--- start PASSAGE SHOWN ---
Monday, August 25, 2008

Picketline During the RNC to Save the St. Paul Ford Plant and Union Jobs Through Public Ownership of the Plant!

People Before Profits! Save the St. Paul, Minnesota Ford Plant through Public Ownership of the Plant! Stop Union Busting!

Picketline During the RNC to Save the Ford Plant and Union Jobs Through Public Ownership of the Plant!

Wednesday, Sept. 3, 2008, 3:00-6:00 pm, Ford's Twin Cities Assembly Plant, Ford Parkway and Cretin Ave., St. Paul, Minnesota



The scourge of plant closings across the U.S. has created a crisis for the working class. Here in Minnesota, as in the rest of the nation, Ford CEOs don't make decisions based upon anything other than maximum profits. Ford wants to weaken and bust unions. Job security for auto workers is not a consideration. Ford announced that it would be closing the St. Paul Ford Twin Cities Assembly Plant in 2008 and coerced many members of the United Auto Workers (UAW) union to accept buy-out packages. Ford's profits jumped as workers were laid off and the union was kicked in the teeth. Now, Ford has announced that the plant will remain open a few more years. The threat of plant closure and the unemployment of more than a thousand workers still looms.
--- end PASSAGE SHOWN ---
--- start SUPPLIED DATA ---
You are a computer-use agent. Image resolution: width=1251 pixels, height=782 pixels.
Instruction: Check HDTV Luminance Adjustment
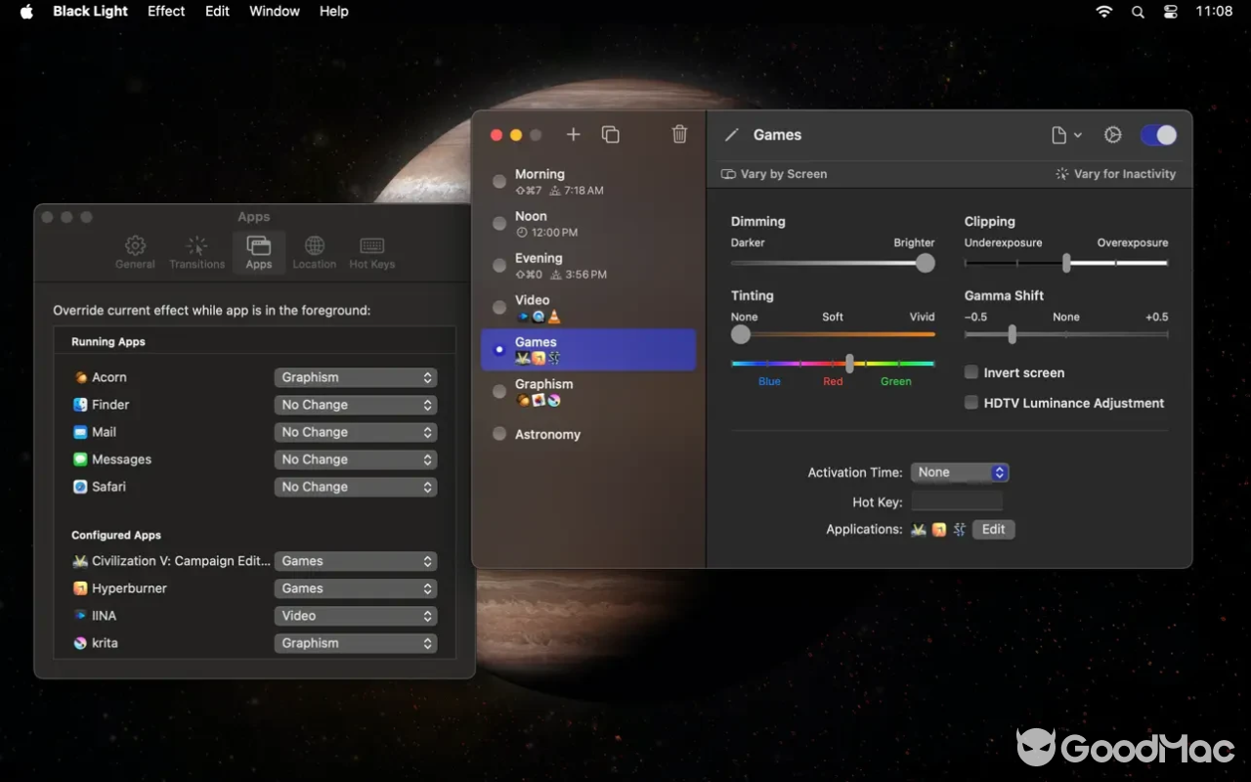pos(971,402)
--- end SUPPLIED DATA ---
- [REQUIREMENT]: Extend the flyer about the picket line to save the St. Paul Ford plant, beginning right after its final sentence.

- [ANSWER BELOW]:
Enough is enough. The time has come to nationalize the St. Paul Ford Twin Cities Assembly Plant and guarantee union power and job security by operating it under public ownership. Ford is not entitled to any compensation. The working class has subsidized Ford's manufacturing at the St. Paul Ford Plant for years. We say: "What the tax-payers finance, taxpayers should own!" The St. Paul Ford Plant should be taken over by the government and run by and on behalf of the workers and the community.

Gus Hall, former leader of the Communist Party USA, said at a 1979 People Before Profits rally at Cobo Hall in Detroit, MI., that "workers...have an absolute right--even a duty--to tell the profit mongers: ’This is our city. These are our plants. Here is where we make a living and raise our children. And come h*ll or high water here is where we’re gonna stay. One way or another, these plants will not close.’...

"There is nothing wrong or illegal in the government taking over these plants because there is one sacred and inalienable right that supersedes all others. And that is the right of the people to make a living--to be able to eat, pay rent, raise and educate their children." (Gus Hall, The Working Class Answer to the Deepening Crisis, 1979)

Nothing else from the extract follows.